When word got out the next day, Orr and his husband and co-owner, Martin Contreras, were flooded with sympathetic calls and emails from outraged friends, customers, and concerned strangers. State rep Yousef Rabhi set up a GoFundMe.com page with a goal of $2,000. By that evening, it had raised nearly $7,000. That’s when Orr started smiling. In mid-September, the tally had topped $13,000, with occasional contributions still trickling in. They’ll divvy up the extra funds between two other gay institutions, the Common Language Bookstore and the Jim Toy Community Center.
speaking for a whole lot of gay people, this story really bothered me. Don’t Keith and Martin own Common Language? so they donated to themselves after collecting all this money they didn’t actually need for repairs?

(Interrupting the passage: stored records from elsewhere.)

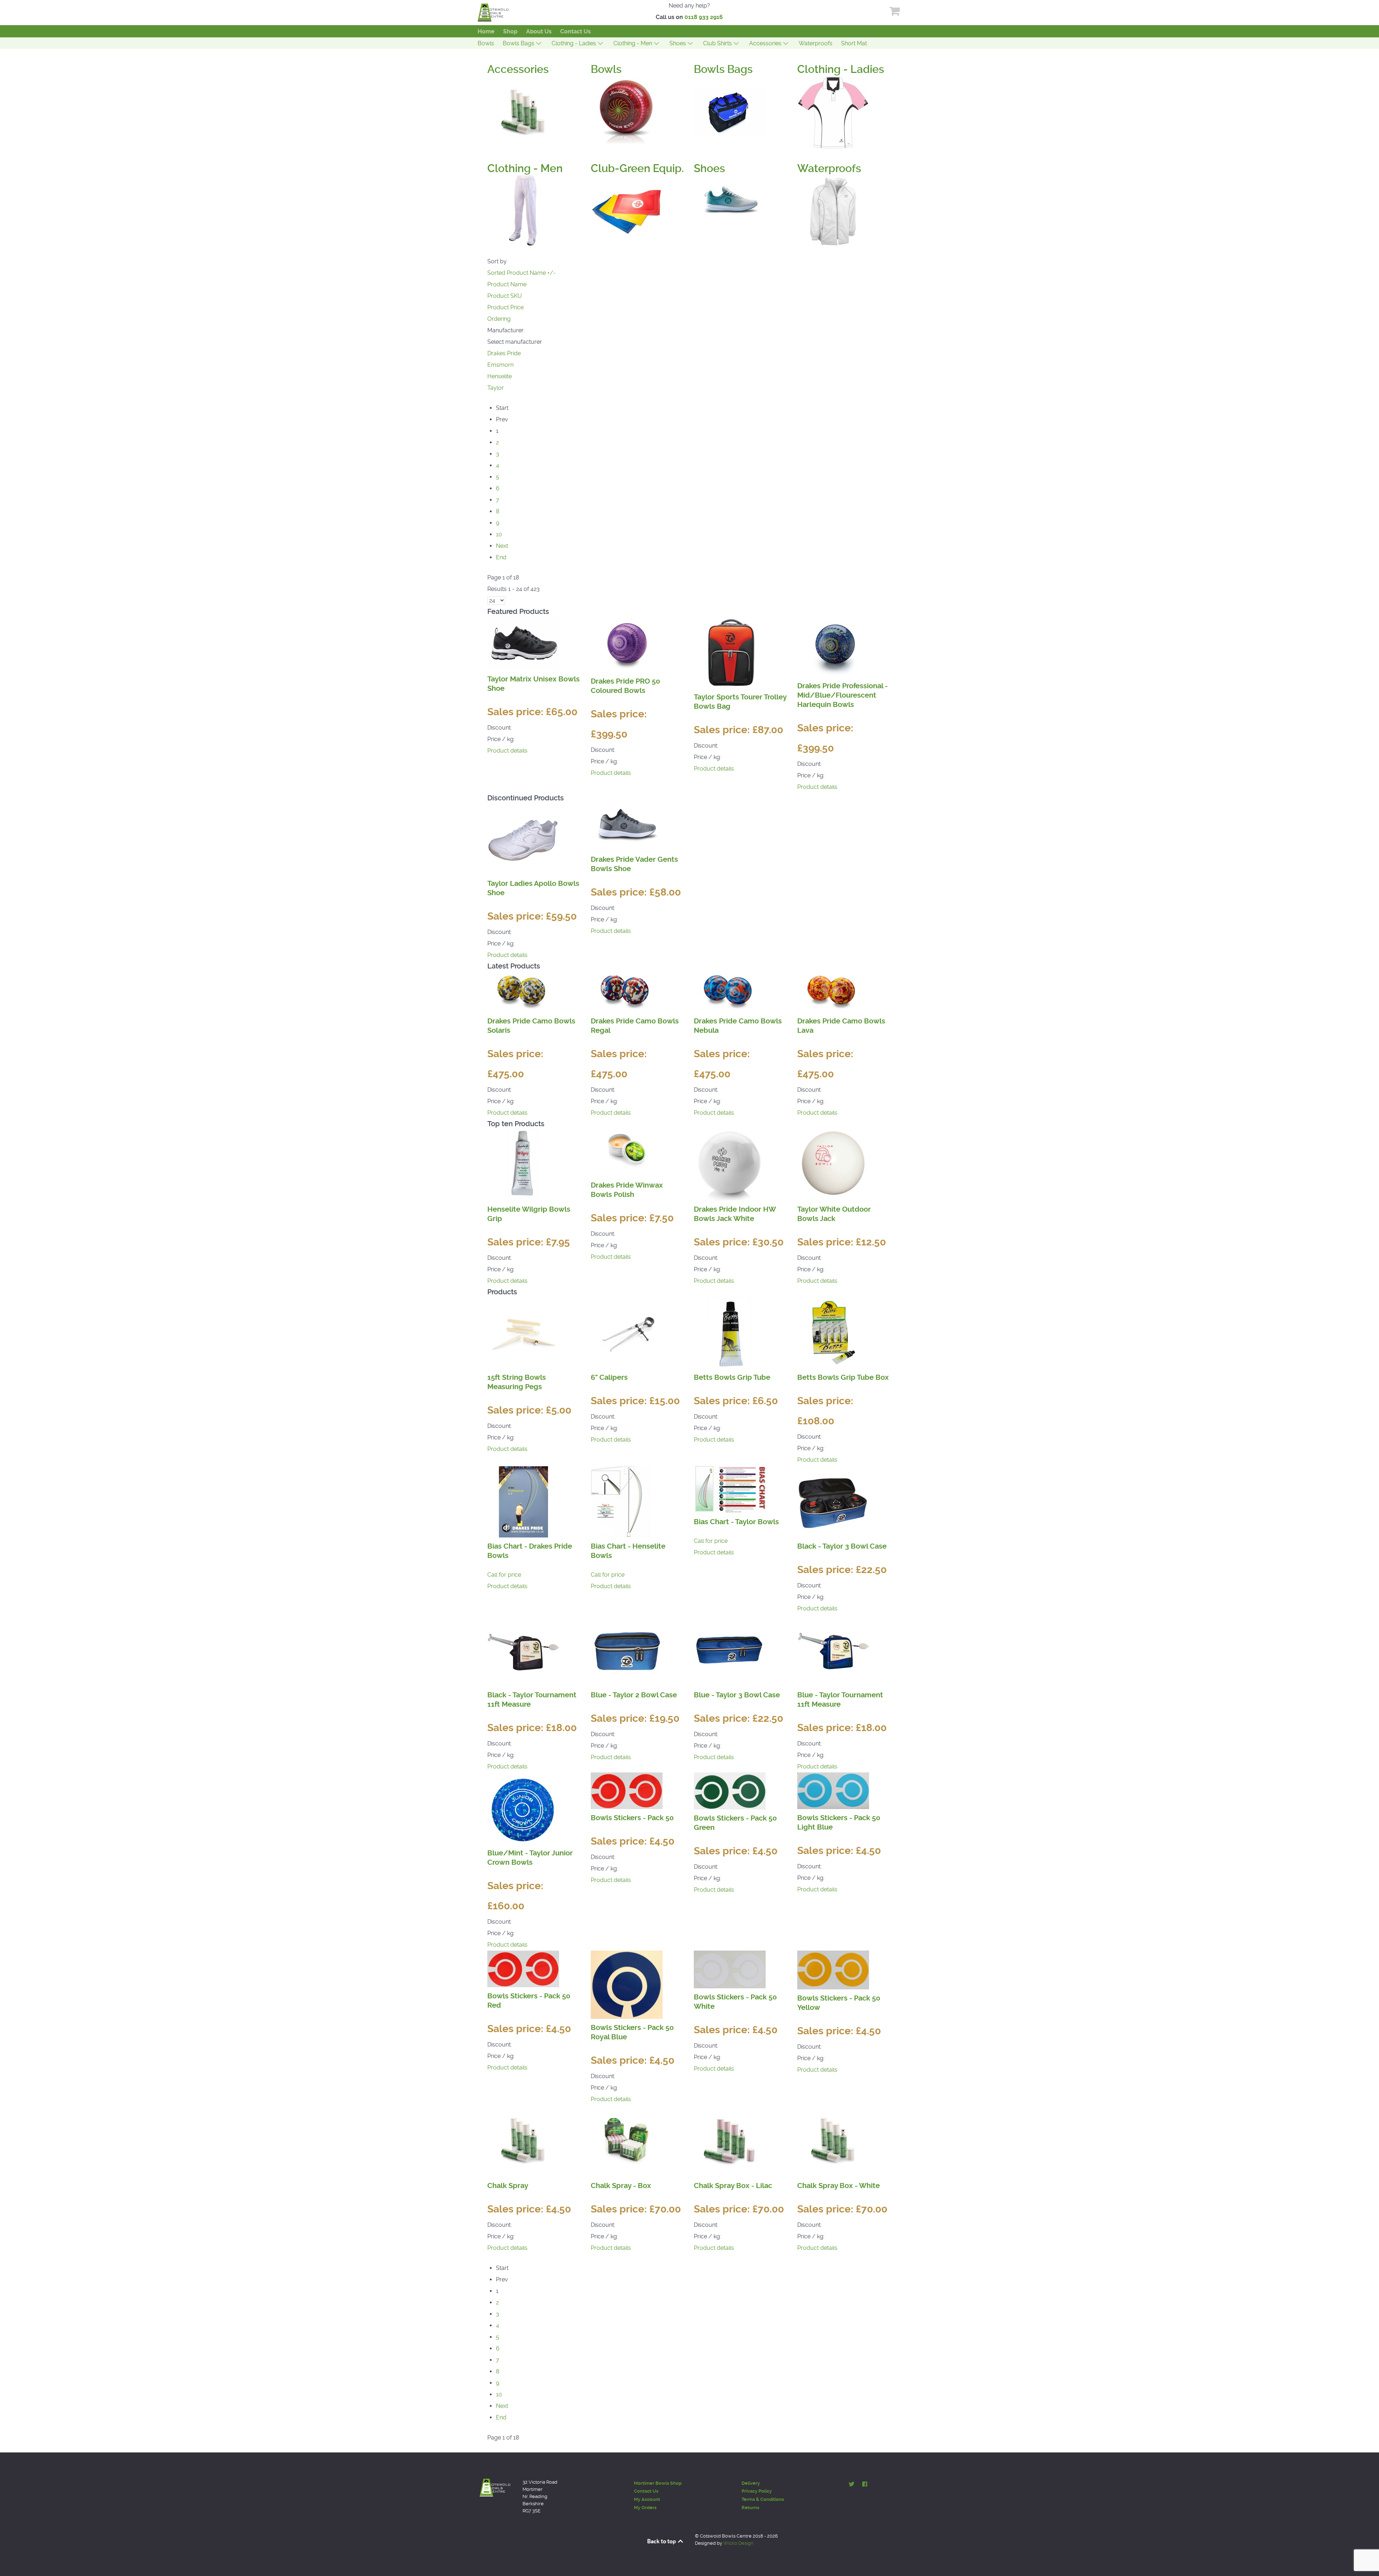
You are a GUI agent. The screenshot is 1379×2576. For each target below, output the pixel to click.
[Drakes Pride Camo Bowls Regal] (627, 991)
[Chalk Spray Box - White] (833, 2140)
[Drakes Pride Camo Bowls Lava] (833, 991)
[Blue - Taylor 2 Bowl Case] (627, 1649)
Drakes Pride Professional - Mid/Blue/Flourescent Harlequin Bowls (842, 695)
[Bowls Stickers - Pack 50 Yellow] (833, 1969)
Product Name (506, 284)
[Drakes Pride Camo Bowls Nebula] (730, 991)
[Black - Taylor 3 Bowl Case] (833, 1501)
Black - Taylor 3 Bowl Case (842, 1546)
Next (502, 545)
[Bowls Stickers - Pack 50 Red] (523, 1968)
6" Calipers (609, 1377)
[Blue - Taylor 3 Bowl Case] (730, 1649)
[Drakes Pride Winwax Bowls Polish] (627, 1152)
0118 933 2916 (703, 17)
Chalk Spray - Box (621, 2186)
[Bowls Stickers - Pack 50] (627, 1790)
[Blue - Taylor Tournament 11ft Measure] (833, 1649)
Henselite (499, 376)
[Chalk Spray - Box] (627, 2140)
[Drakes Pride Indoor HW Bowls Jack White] (730, 1164)
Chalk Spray (507, 2186)
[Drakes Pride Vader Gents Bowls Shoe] (627, 826)
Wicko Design (738, 2543)
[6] (627, 1332)
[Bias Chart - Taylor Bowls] (730, 1488)
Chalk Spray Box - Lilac (733, 2186)
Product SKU (504, 295)
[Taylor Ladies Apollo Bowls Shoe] (523, 838)
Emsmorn (500, 364)
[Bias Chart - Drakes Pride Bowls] (523, 1501)
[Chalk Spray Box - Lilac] (730, 2140)
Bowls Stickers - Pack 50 (632, 1818)
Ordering (499, 318)
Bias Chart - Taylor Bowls (736, 1522)
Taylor (495, 387)
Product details (507, 750)
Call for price (504, 1574)
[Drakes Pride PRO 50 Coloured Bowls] (627, 643)
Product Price (505, 307)
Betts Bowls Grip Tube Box (843, 1377)
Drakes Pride (504, 353)
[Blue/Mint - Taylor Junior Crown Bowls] (523, 1807)
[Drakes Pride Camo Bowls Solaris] (523, 991)
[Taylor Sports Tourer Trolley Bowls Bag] (730, 651)
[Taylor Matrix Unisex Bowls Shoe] (523, 642)
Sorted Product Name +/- (521, 272)
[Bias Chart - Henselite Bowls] (621, 1501)
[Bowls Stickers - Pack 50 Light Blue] (833, 1790)
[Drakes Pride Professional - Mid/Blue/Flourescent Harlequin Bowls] (833, 646)
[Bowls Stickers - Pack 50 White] (730, 1969)
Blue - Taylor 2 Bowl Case (634, 1695)
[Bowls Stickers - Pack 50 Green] (730, 1790)
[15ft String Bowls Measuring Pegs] (523, 1332)
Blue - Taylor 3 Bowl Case (737, 1695)
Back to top (662, 2541)
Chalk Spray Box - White (838, 2186)
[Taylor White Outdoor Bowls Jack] (833, 1164)
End (501, 557)
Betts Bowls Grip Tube (732, 1377)
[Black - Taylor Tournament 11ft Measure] (523, 1649)
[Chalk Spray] (523, 2140)
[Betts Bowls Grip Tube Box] (833, 1332)
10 (499, 534)
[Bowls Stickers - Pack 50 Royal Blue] (627, 1984)
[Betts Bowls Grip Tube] (730, 1332)
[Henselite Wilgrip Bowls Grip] (523, 1164)
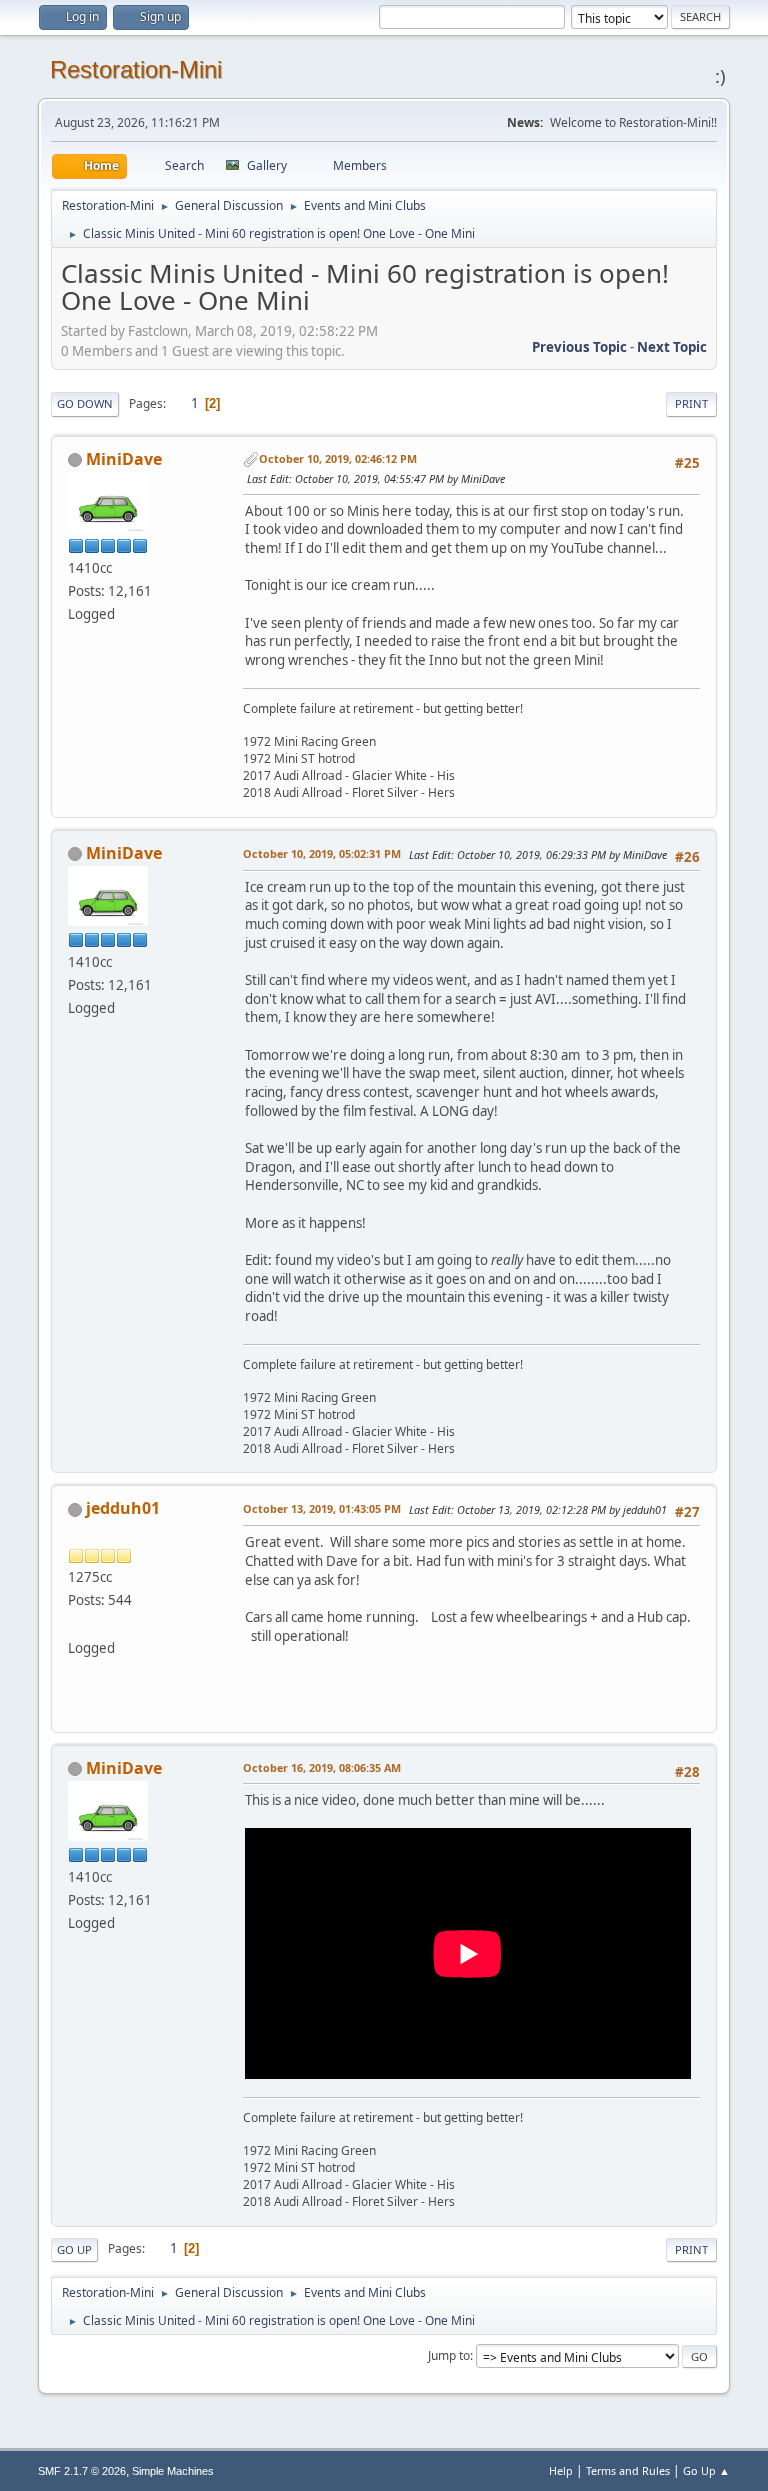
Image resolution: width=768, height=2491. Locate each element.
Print (691, 403)
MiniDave (124, 459)
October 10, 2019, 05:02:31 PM (322, 853)
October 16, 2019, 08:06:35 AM (322, 1767)
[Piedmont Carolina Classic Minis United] (76, 1623)
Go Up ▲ (706, 2470)
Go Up (74, 2249)
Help (561, 2470)
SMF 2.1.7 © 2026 (82, 2471)
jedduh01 (123, 1508)
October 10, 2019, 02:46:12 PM (338, 458)
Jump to (449, 2355)
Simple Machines (173, 2471)
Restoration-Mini (136, 69)
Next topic (672, 347)
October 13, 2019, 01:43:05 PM (322, 1508)
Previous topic (579, 347)
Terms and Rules (628, 2470)
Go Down (85, 403)
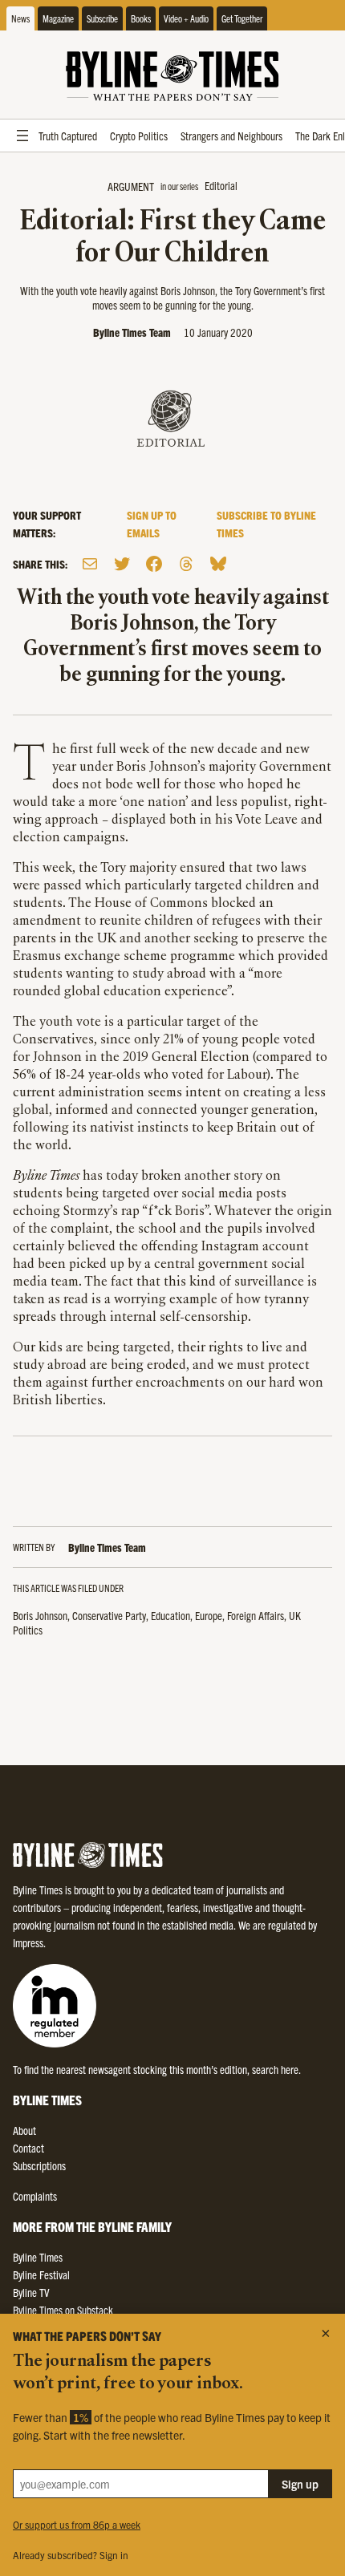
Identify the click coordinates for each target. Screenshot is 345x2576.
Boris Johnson (40, 1615)
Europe (208, 1615)
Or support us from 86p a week (76, 2524)
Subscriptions (39, 2165)
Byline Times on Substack (63, 2310)
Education (170, 1615)
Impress (28, 1942)
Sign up (300, 2484)
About (24, 2130)
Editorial (221, 185)
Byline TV (31, 2292)
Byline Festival (41, 2274)
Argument (131, 186)
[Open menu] (22, 135)
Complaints (35, 2196)
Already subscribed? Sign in (70, 2555)
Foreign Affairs (255, 1615)
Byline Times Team (132, 332)
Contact (28, 2148)
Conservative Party (109, 1615)
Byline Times (38, 2257)
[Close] (326, 2333)
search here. (276, 2069)
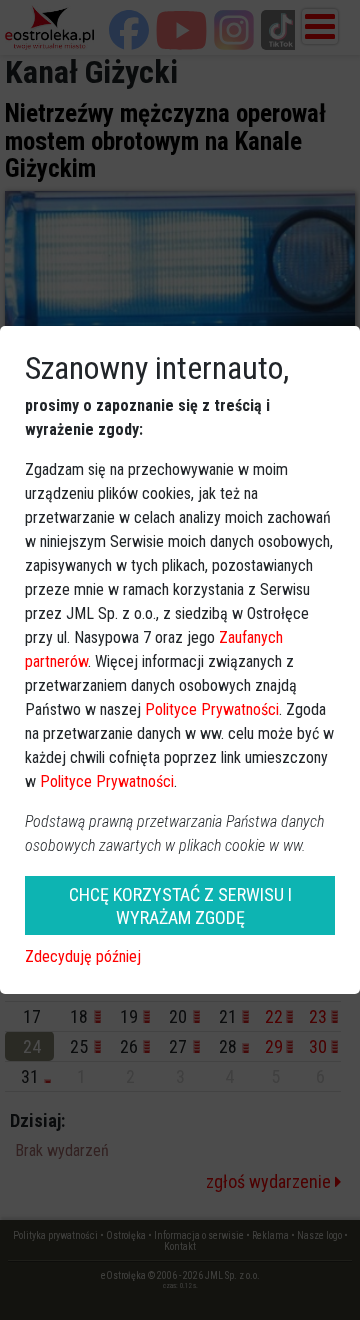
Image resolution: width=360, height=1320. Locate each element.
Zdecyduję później (83, 956)
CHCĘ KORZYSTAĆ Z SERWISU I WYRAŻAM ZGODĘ (180, 906)
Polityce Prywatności (212, 709)
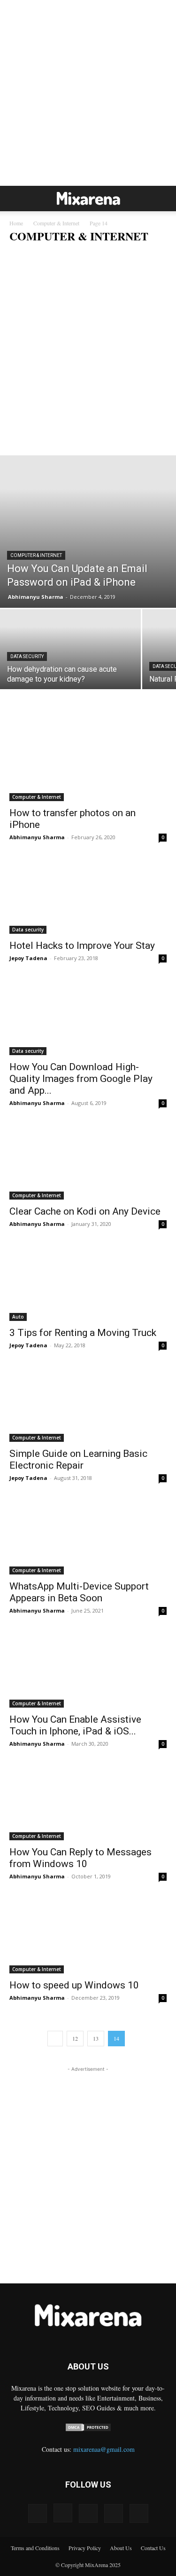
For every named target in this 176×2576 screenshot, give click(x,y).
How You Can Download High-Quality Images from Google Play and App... (81, 1078)
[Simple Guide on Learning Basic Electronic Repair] (88, 1403)
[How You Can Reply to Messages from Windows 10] (88, 1801)
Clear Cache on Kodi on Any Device (85, 1211)
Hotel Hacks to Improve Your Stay (82, 945)
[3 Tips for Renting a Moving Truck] (88, 1281)
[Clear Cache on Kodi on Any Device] (88, 1161)
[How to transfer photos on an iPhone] (88, 762)
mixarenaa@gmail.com (104, 2449)
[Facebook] (37, 2513)
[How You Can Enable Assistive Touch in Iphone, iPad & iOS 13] (88, 1668)
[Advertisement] (88, 93)
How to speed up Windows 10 (74, 1985)
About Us (121, 2548)
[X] (113, 2513)
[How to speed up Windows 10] (88, 1934)
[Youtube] (139, 2513)
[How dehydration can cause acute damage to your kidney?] (70, 662)
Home (16, 223)
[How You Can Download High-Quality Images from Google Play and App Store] (88, 1016)
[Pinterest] (88, 2513)
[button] (16, 198)
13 (96, 2038)
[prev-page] (55, 2038)
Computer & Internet (56, 223)
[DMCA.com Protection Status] (88, 2429)
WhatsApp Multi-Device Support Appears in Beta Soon (79, 1592)
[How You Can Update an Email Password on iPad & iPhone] (88, 531)
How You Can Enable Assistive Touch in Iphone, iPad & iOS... (75, 1725)
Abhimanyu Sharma (35, 596)
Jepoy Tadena (28, 958)
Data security (27, 254)
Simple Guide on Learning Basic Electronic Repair (78, 1459)
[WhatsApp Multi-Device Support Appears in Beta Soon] (88, 1535)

they had no proof of hate behind the vandalism and the damage was minimal. it could have been teenagers who walked through and pulled things down. I feel like Aut jumped on this opportunity to play victim and fundraise when people could have been donating to worthier causes.
as a gay person, and longtime Aut patron, I resented the opportunism and hysterical response. And it was annoying how everyone jumped on the bandwagon.